== Material provided ==
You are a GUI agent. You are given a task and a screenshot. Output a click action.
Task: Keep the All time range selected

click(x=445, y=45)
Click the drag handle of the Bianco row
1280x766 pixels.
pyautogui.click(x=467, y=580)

==

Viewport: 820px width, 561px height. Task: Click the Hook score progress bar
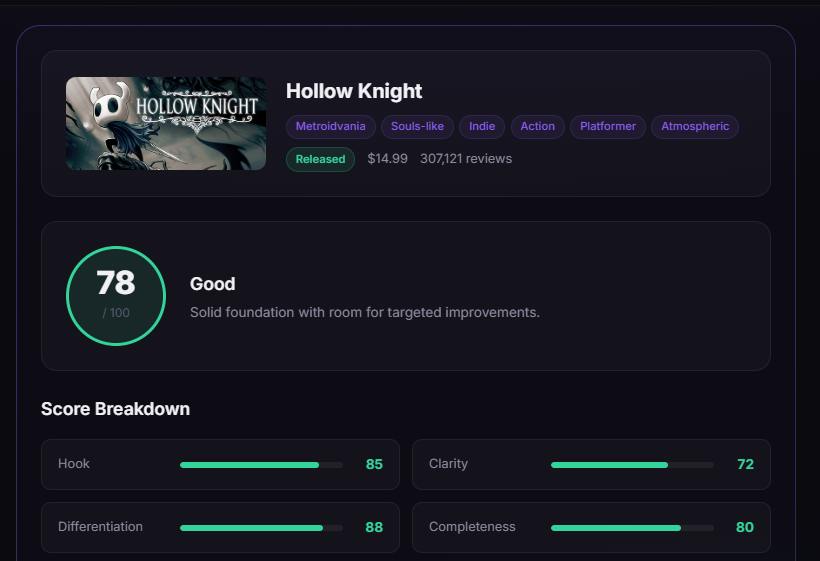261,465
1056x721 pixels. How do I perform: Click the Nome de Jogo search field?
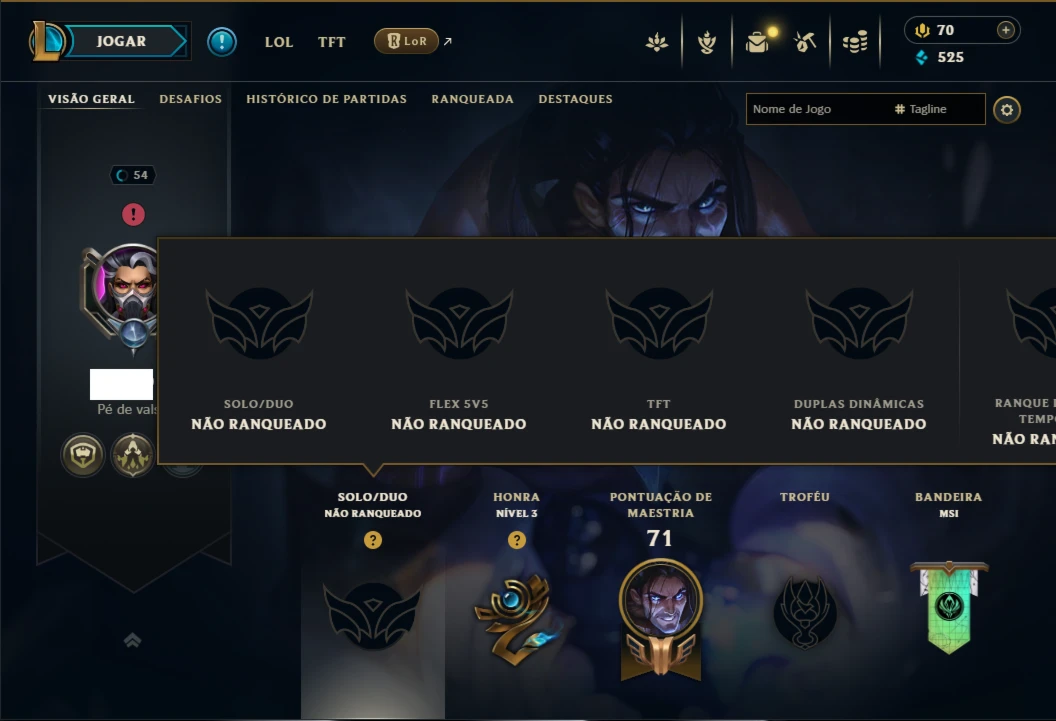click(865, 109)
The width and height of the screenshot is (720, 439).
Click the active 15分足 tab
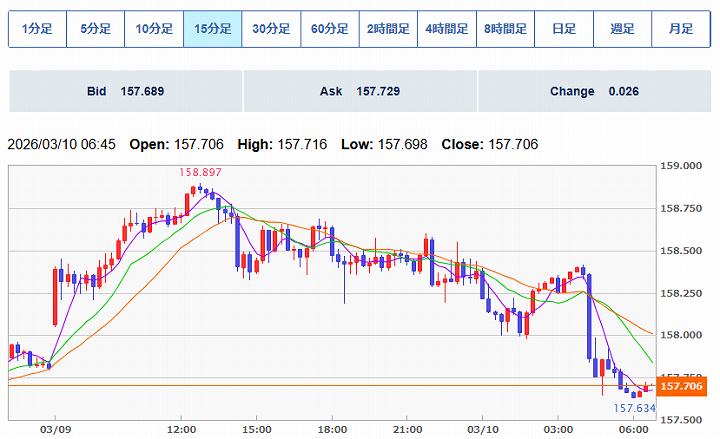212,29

== Your objective ==
A complete answer reproduces every line of the records in which the word "screenshot" occurs.

== Answer ==
You are a GUI agent. You are given a task and a screenshot. Output a click action.
The width and height of the screenshot is (720, 439).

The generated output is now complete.